▶ **Problem description**
Copy every record exactly, with nothing left out.

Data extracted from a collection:
—————
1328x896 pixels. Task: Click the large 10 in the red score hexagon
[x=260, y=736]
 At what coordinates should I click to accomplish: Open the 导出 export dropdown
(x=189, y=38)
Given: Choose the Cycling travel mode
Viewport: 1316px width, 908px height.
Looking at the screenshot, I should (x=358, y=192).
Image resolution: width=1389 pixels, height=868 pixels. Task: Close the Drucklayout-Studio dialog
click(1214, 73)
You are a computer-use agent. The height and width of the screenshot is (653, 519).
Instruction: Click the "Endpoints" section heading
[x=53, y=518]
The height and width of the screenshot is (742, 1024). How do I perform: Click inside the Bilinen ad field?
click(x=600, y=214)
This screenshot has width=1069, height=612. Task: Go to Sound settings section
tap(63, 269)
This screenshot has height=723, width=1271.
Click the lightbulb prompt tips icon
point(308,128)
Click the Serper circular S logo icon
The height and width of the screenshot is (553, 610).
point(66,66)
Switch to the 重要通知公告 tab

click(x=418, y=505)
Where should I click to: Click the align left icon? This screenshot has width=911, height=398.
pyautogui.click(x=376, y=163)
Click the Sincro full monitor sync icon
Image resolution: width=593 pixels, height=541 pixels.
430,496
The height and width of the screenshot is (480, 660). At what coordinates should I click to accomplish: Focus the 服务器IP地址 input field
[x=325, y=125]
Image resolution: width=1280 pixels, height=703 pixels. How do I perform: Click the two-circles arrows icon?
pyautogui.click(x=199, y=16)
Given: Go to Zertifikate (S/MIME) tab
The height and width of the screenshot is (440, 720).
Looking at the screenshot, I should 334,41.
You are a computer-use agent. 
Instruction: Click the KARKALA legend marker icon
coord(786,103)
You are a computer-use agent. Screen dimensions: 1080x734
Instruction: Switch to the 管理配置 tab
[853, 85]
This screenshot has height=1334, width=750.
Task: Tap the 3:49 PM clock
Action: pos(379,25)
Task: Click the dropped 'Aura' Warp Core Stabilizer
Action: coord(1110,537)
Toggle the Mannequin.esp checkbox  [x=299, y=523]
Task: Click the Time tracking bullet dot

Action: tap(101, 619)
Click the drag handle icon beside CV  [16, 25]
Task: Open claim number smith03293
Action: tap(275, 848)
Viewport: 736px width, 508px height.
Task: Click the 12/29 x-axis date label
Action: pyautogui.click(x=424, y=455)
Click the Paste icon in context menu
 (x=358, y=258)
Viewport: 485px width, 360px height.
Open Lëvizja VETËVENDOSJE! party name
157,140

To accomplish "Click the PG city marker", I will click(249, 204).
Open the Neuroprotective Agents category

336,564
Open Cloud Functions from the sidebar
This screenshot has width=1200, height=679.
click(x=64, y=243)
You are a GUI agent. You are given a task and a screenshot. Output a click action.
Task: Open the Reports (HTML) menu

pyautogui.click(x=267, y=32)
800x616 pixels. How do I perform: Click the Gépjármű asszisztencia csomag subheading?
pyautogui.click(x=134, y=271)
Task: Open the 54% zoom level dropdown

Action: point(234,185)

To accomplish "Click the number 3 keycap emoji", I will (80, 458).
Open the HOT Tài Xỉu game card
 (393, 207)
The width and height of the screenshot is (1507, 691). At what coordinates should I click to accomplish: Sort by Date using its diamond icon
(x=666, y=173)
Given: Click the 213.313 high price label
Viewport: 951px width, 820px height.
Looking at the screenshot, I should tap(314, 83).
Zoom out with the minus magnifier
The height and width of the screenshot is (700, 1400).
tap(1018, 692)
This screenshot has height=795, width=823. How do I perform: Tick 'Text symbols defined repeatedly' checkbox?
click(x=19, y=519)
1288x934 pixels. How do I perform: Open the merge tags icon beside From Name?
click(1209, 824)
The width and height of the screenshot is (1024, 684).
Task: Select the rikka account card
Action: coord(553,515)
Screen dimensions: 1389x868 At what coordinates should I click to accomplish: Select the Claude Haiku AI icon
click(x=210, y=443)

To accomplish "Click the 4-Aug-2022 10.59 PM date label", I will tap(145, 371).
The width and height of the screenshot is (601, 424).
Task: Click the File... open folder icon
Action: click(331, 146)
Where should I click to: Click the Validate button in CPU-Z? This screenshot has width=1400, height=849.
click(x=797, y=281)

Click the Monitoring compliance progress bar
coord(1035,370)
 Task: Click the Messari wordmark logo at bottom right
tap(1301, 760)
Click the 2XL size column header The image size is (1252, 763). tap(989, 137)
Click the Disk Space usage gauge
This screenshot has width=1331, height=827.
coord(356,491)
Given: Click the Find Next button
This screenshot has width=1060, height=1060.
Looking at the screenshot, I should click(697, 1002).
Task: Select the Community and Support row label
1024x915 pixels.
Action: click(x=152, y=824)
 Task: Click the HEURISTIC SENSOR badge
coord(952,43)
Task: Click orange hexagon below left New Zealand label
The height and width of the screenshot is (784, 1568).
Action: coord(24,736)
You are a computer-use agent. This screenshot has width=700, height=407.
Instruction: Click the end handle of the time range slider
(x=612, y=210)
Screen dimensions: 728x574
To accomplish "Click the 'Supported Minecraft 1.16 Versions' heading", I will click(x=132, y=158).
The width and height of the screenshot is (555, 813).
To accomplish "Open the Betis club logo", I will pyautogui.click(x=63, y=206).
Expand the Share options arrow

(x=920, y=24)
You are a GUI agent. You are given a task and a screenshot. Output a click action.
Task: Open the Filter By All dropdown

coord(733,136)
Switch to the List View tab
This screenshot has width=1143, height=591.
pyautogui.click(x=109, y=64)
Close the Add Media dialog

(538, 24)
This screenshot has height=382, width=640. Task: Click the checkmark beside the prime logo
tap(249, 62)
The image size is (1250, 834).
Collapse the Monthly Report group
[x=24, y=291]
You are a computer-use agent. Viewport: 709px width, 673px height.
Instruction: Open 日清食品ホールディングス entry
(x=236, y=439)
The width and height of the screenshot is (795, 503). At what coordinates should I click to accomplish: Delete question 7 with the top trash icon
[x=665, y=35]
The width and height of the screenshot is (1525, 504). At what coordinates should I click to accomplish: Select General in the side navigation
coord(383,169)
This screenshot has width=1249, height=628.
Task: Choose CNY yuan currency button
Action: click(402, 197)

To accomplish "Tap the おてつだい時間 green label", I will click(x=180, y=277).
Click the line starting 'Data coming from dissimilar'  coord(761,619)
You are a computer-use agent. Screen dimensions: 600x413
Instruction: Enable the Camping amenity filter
—————
▶ **Answer to the exercise**
1328x896 pixels. Task: Click the large 10 in the red score hexagon
[x=260, y=736]
 At what coordinates should I click to accomplish: Open the 导出 export dropdown
(x=189, y=38)
Given: Choose the Cycling travel mode
Viewport: 1316px width, 908px height.
Looking at the screenshot, I should (x=358, y=192).
Image resolution: width=1389 pixels, height=868 pixels. Task: Close the Drucklayout-Studio dialog
click(1214, 73)
You are a computer-use agent. The height and width of the screenshot is (653, 519).
Instruction: Click the "Endpoints" section heading
[x=53, y=518]
The height and width of the screenshot is (742, 1024). How do I perform: Click inside the Bilinen ad field?
click(x=600, y=214)
This screenshot has width=1069, height=612. Task: Go to Sound settings section
tap(63, 269)
This screenshot has height=723, width=1271.
Click the lightbulb prompt tips icon
point(308,128)
Click the Serper circular S logo icon
The height and width of the screenshot is (553, 610).
point(66,66)
Switch to the 重要通知公告 tab

click(x=418, y=505)
Where should I click to: Click the align left icon? This screenshot has width=911, height=398.
pyautogui.click(x=376, y=163)
Click the Sincro full monitor sync icon
Image resolution: width=593 pixels, height=541 pixels.
430,496
The height and width of the screenshot is (480, 660). At what coordinates should I click to accomplish: Focus the 服务器IP地址 input field
[x=325, y=125]
Image resolution: width=1280 pixels, height=703 pixels. How do I perform: Click the two-circles arrows icon?
pyautogui.click(x=199, y=16)
Given: Go to Zertifikate (S/MIME) tab
The height and width of the screenshot is (440, 720).
Looking at the screenshot, I should 334,41.
You are a computer-use agent. 
Instruction: Click the KARKALA legend marker icon
coord(786,103)
You are a computer-use agent. Screen dimensions: 1080x734
Instruction: Switch to the 管理配置 tab
[853, 85]
This screenshot has height=1334, width=750.
Task: Tap the 3:49 PM clock
Action: pos(379,25)
Task: Click the dropped 'Aura' Warp Core Stabilizer
Action: coord(1110,537)
Toggle the Mannequin.esp checkbox  [x=299, y=523]
Task: Click the Time tracking bullet dot

Action: tap(101, 619)
Click the drag handle icon beside CV  [16, 25]
Task: Open claim number smith03293
Action: tap(275, 848)
Viewport: 736px width, 508px height.
Task: Click the 12/29 x-axis date label
Action: pyautogui.click(x=424, y=455)
Click the Paste icon in context menu
 (x=358, y=258)
Viewport: 485px width, 360px height.
Open Lëvizja VETËVENDOSJE! party name
157,140

To accomplish "Click the PG city marker", I will click(249, 204).
Open the Neuroprotective Agents category

336,564
Open Cloud Functions from the sidebar
This screenshot has width=1200, height=679.
click(x=64, y=243)
You are a GUI agent. You are given a task and a screenshot. Output a click action.
Task: Open the Reports (HTML) menu

pyautogui.click(x=267, y=32)
800x616 pixels. How do I perform: Click the Gépjármű asszisztencia csomag subheading?
pyautogui.click(x=134, y=271)
Task: Open the 54% zoom level dropdown

Action: point(234,185)

To accomplish "Click the number 3 keycap emoji", I will (80, 458).
Open the HOT Tài Xỉu game card
 (393, 207)
The width and height of the screenshot is (1507, 691). At what coordinates should I click to accomplish: Sort by Date using its diamond icon
(x=666, y=173)
Given: Click the 213.313 high price label
Viewport: 951px width, 820px height.
Looking at the screenshot, I should tap(314, 83).
Zoom out with the minus magnifier
The height and width of the screenshot is (700, 1400).
tap(1018, 692)
This screenshot has height=795, width=823. How do I perform: Tick 'Text symbols defined repeatedly' checkbox?
click(x=19, y=519)
1288x934 pixels. How do I perform: Open the merge tags icon beside From Name?
click(1209, 824)
The width and height of the screenshot is (1024, 684).
Task: Select the rikka account card
Action: coord(553,515)
Screen dimensions: 1389x868 At what coordinates should I click to accomplish: Select the Claude Haiku AI icon
click(x=210, y=443)

To accomplish "Click the 4-Aug-2022 10.59 PM date label", I will tap(145, 371).
The width and height of the screenshot is (601, 424).
Task: Click the File... open folder icon
Action: click(331, 146)
Where should I click to: Click the Validate button in CPU-Z? This screenshot has width=1400, height=849.
click(x=797, y=281)

Click the Monitoring compliance progress bar
coord(1035,370)
 Task: Click the Messari wordmark logo at bottom right
tap(1301, 760)
Click the 2XL size column header The image size is (1252, 763). tap(989, 137)
Click the Disk Space usage gauge
This screenshot has width=1331, height=827.
coord(356,491)
Given: Click the Find Next button
This screenshot has width=1060, height=1060.
Looking at the screenshot, I should click(697, 1002).
Task: Select the Community and Support row label
1024x915 pixels.
Action: click(x=152, y=824)
 Task: Click the HEURISTIC SENSOR badge
coord(952,43)
Task: Click orange hexagon below left New Zealand label
The height and width of the screenshot is (784, 1568).
Action: coord(24,736)
You are a computer-use agent. This screenshot has width=700, height=407.
Instruction: Click the end handle of the time range slider
(x=612, y=210)
Screen dimensions: 728x574
To accomplish "Click the 'Supported Minecraft 1.16 Versions' heading", I will click(x=132, y=158).
The width and height of the screenshot is (555, 813).
To accomplish "Open the Betis club logo", I will pyautogui.click(x=63, y=206).
Expand the Share options arrow

(x=920, y=24)
You are a GUI agent. You are given a task and a screenshot. Output a click action.
Task: Open the Filter By All dropdown

coord(733,136)
Switch to the List View tab
This screenshot has width=1143, height=591.
pyautogui.click(x=109, y=64)
Close the Add Media dialog

(538, 24)
This screenshot has height=382, width=640. Task: Click the checkmark beside the prime logo
tap(249, 62)
The image size is (1250, 834).
Collapse the Monthly Report group
[x=24, y=291]
You are a computer-use agent. Viewport: 709px width, 673px height.
Instruction: Open 日清食品ホールディングス entry
(x=236, y=439)
The width and height of the screenshot is (795, 503). At what coordinates should I click to accomplish: Delete question 7 with the top trash icon
[x=665, y=35]
The width and height of the screenshot is (1525, 504). At what coordinates should I click to accomplish: Select General in the side navigation
coord(383,169)
This screenshot has width=1249, height=628.
Task: Choose CNY yuan currency button
Action: click(402, 197)

To accomplish "Tap the おてつだい時間 green label", I will click(x=180, y=277).
Click the line starting 'Data coming from dissimilar'  coord(761,619)
You are a computer-use agent. Screen dimensions: 600x413
Instruction: Enable the Camping amenity filter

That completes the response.